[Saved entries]
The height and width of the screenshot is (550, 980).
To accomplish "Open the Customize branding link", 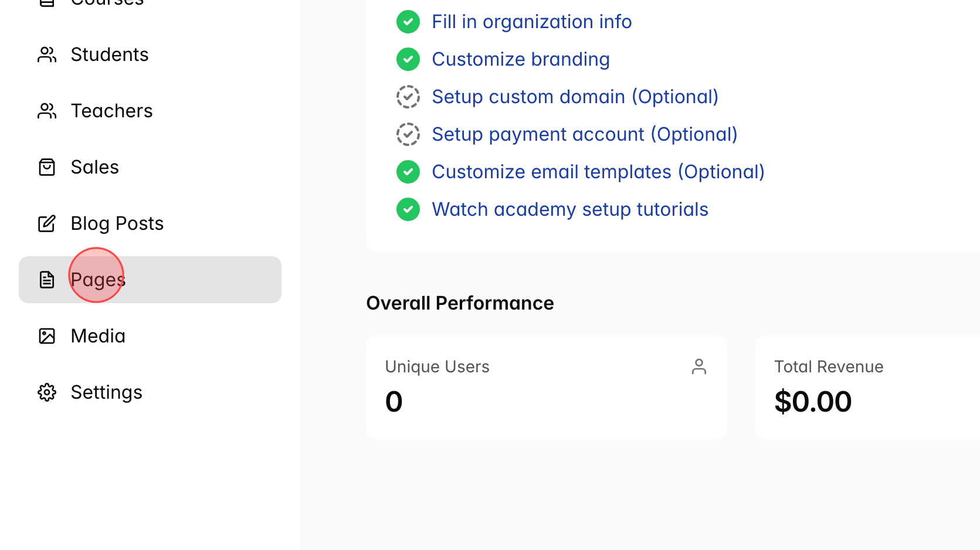I will pyautogui.click(x=520, y=59).
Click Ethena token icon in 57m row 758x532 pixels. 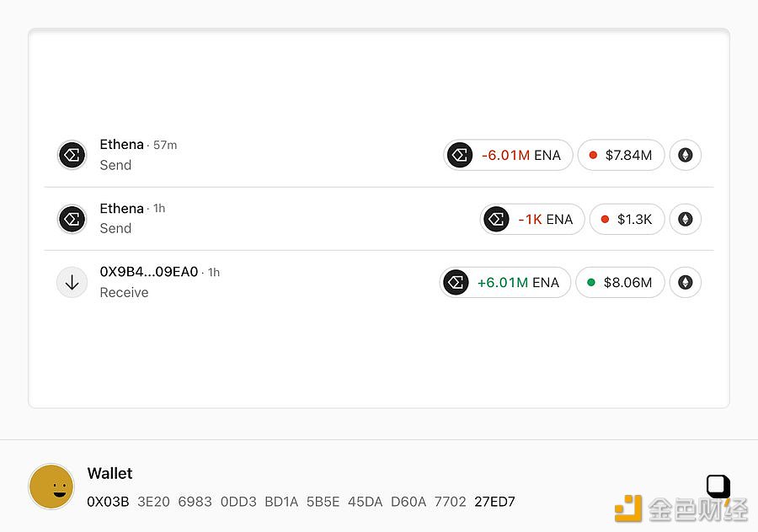pyautogui.click(x=72, y=155)
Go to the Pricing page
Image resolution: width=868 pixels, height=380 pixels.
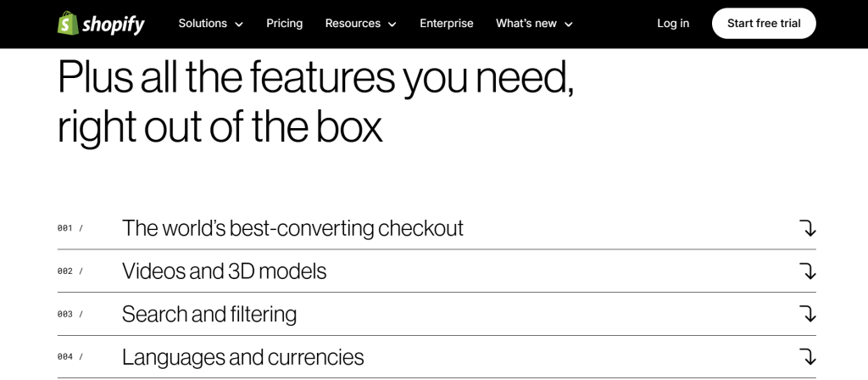284,24
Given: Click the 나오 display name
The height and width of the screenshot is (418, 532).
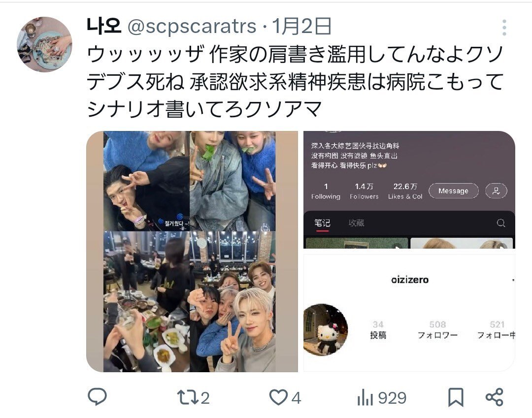Looking at the screenshot, I should [x=104, y=26].
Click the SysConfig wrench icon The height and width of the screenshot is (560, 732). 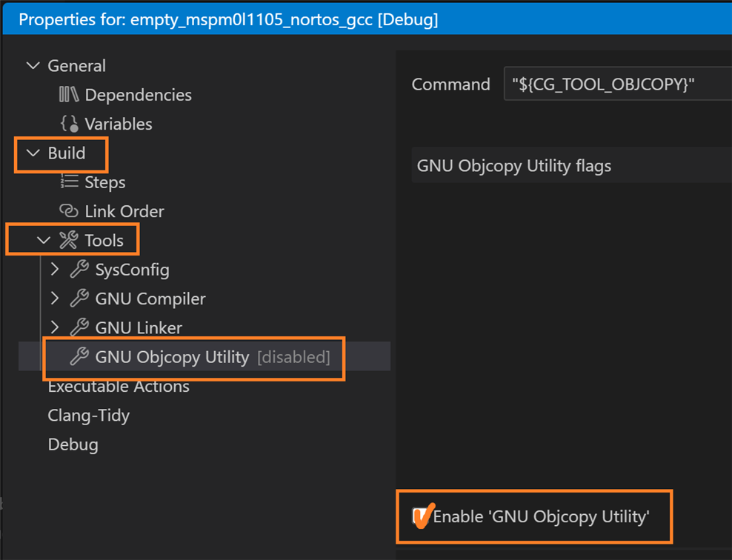pyautogui.click(x=79, y=270)
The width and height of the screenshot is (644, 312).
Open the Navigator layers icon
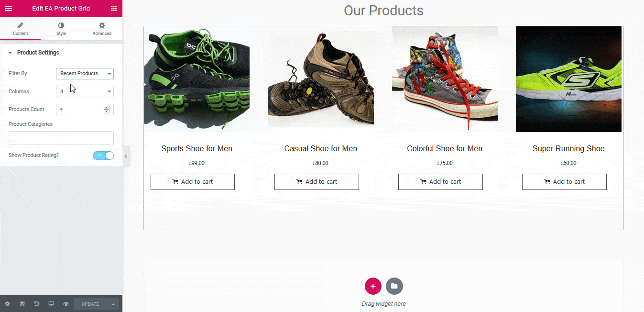pos(22,304)
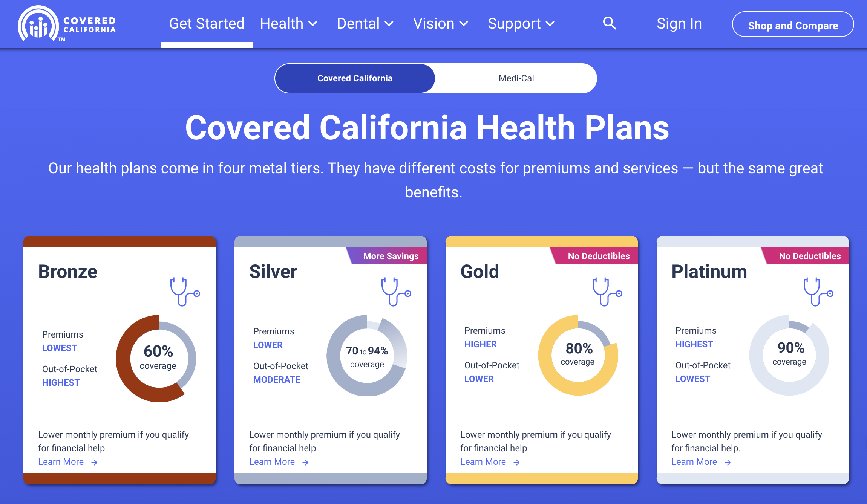Screen dimensions: 867x504
Task: Select the Covered California toggle option
Action: click(x=355, y=78)
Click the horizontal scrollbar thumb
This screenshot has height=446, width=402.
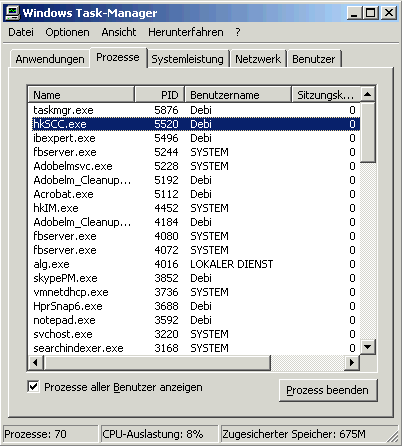(x=157, y=362)
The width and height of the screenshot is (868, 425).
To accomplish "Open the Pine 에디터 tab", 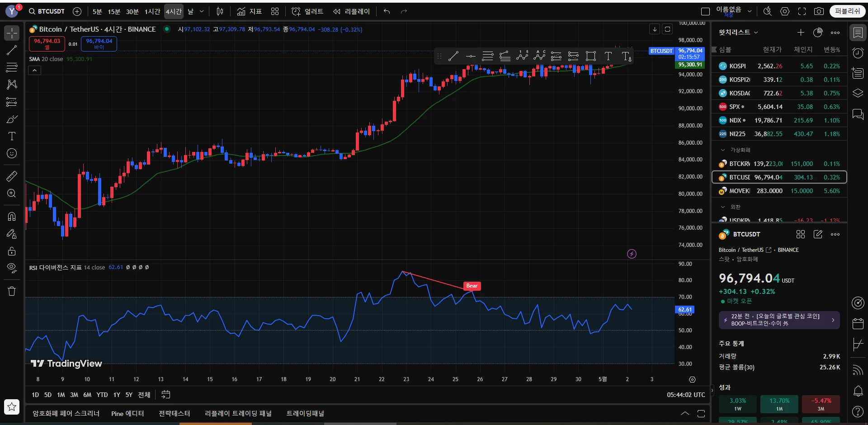I will tap(127, 413).
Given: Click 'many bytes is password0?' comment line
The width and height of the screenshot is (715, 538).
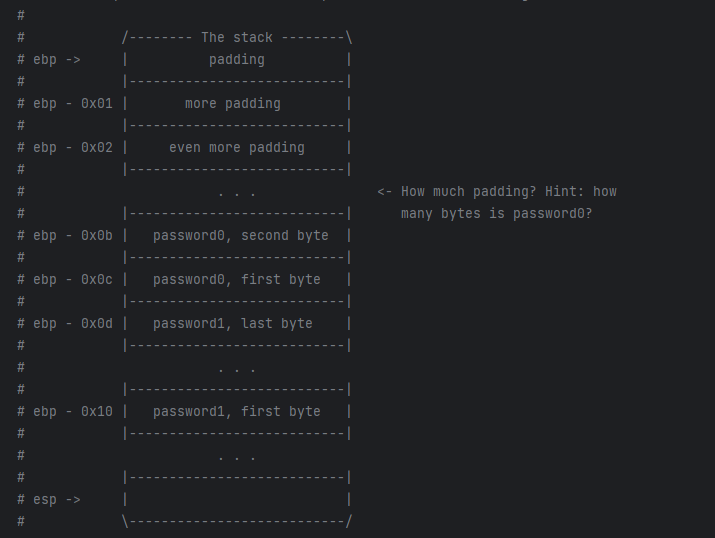Looking at the screenshot, I should 497,213.
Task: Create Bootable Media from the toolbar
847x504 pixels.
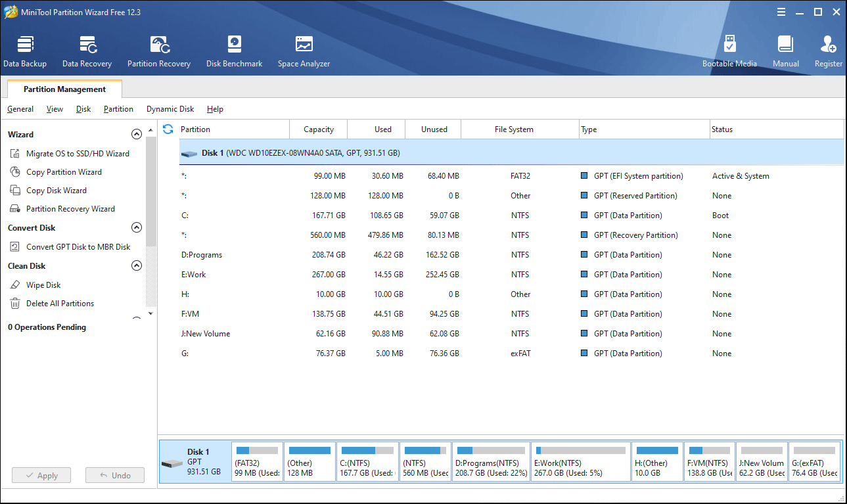Action: tap(729, 52)
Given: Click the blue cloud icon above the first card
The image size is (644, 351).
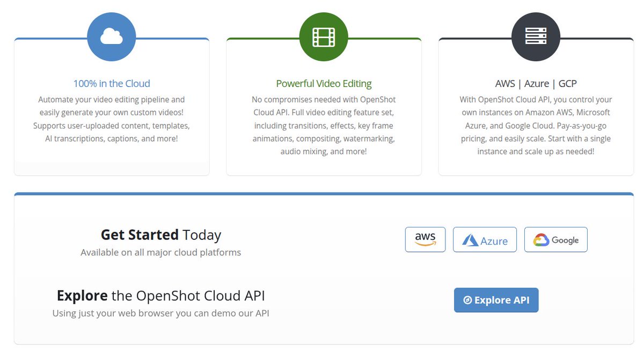Looking at the screenshot, I should click(x=111, y=36).
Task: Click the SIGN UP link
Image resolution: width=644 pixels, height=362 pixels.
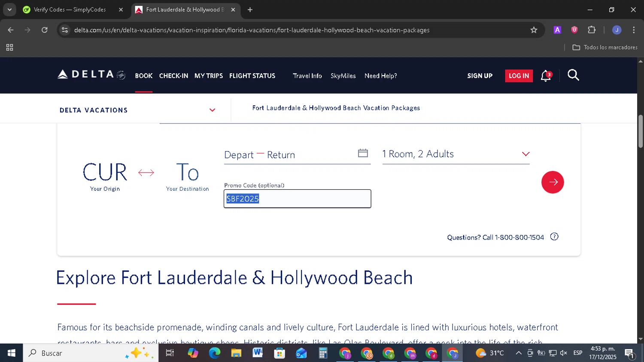Action: (480, 76)
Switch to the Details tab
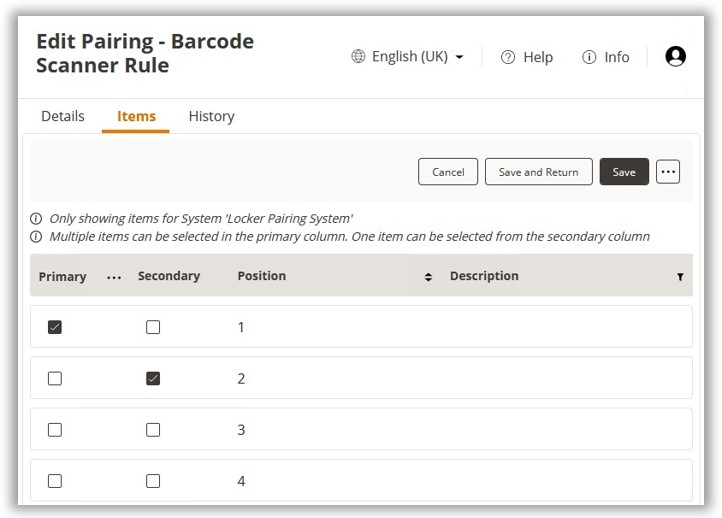Viewport: 722px width, 518px height. [x=63, y=116]
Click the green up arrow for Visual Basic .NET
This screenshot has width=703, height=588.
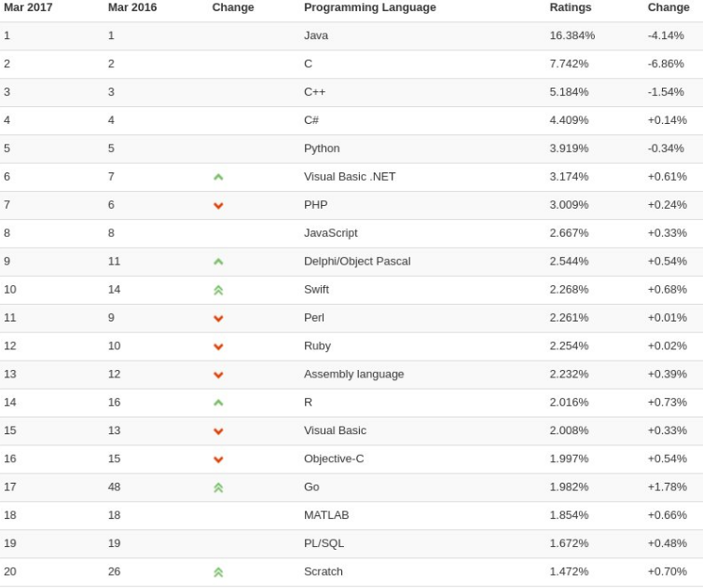[x=218, y=177]
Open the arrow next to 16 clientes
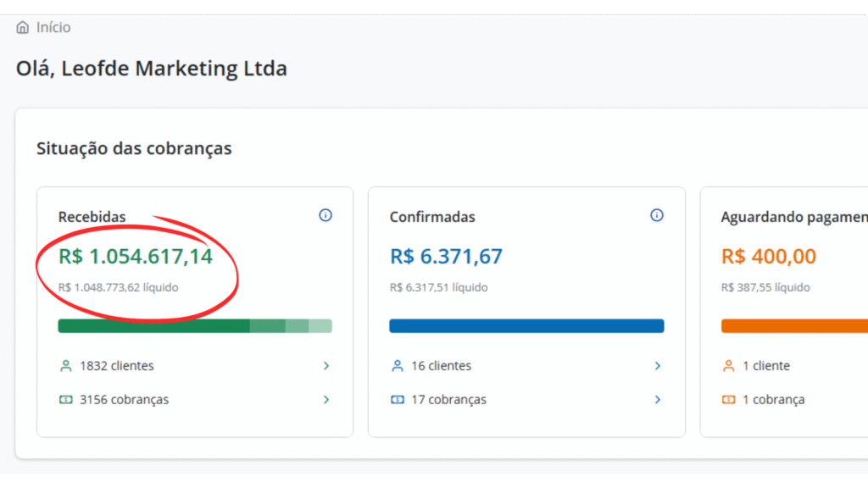 [x=657, y=366]
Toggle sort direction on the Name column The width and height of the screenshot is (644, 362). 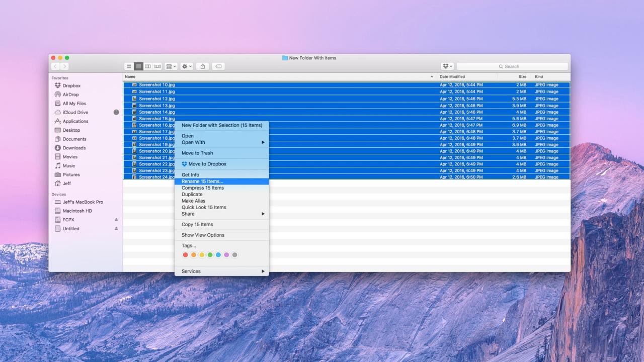(129, 76)
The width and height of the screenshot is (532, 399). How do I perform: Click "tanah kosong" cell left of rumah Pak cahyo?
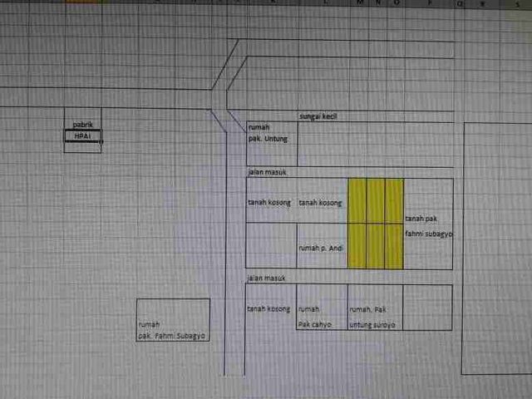point(270,309)
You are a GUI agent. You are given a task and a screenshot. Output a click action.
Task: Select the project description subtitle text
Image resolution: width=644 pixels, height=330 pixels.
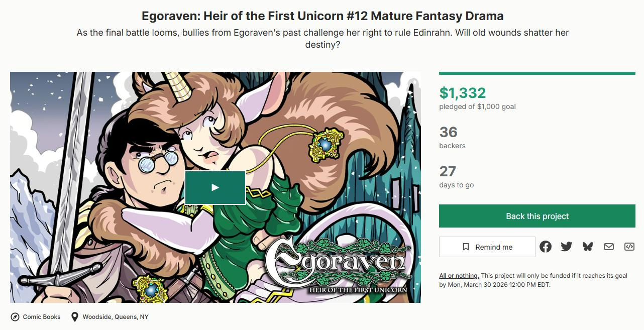(x=323, y=39)
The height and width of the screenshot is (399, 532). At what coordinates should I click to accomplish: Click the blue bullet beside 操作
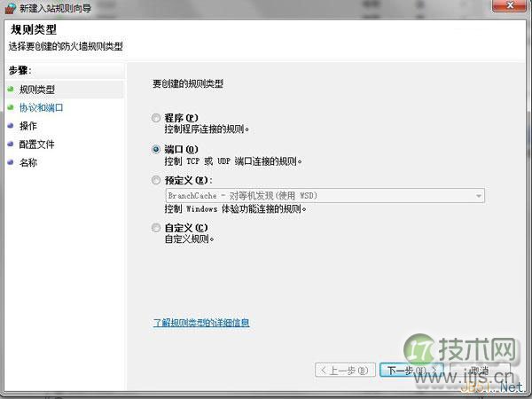[x=10, y=126]
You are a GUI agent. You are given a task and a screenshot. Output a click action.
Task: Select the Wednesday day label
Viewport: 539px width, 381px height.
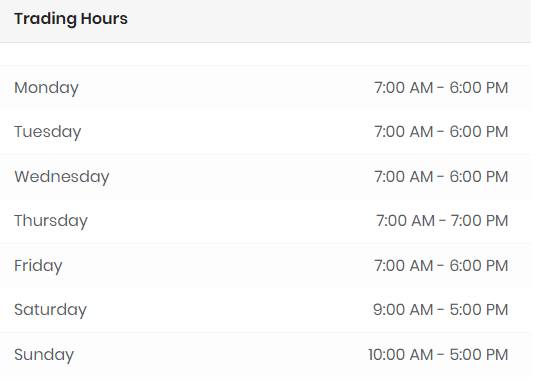62,177
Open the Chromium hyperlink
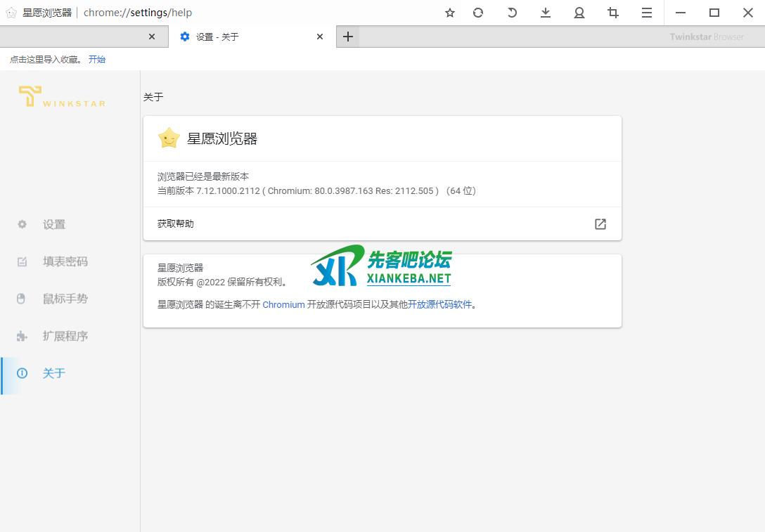 pyautogui.click(x=283, y=305)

[Exercise goal] Please quote the records above exactly, beginning at the line that contains "Image resolution: width=644 pixels, height=330" and ending at their last line. Leave the pictures out.

[Completed exercise]
Image resolution: width=644 pixels, height=330 pixels.
(x=323, y=39)
The height and width of the screenshot is (399, 532). At what coordinates should I click to accomplish: Click the blue bullet beside 操作
[x=10, y=126]
You are a GUI agent. You are given a task and a screenshot. Output a click action.
Task: Select the Wednesday day label
Viewport: 539px width, 381px height.
62,177
Open the Chromium hyperlink
 pyautogui.click(x=283, y=305)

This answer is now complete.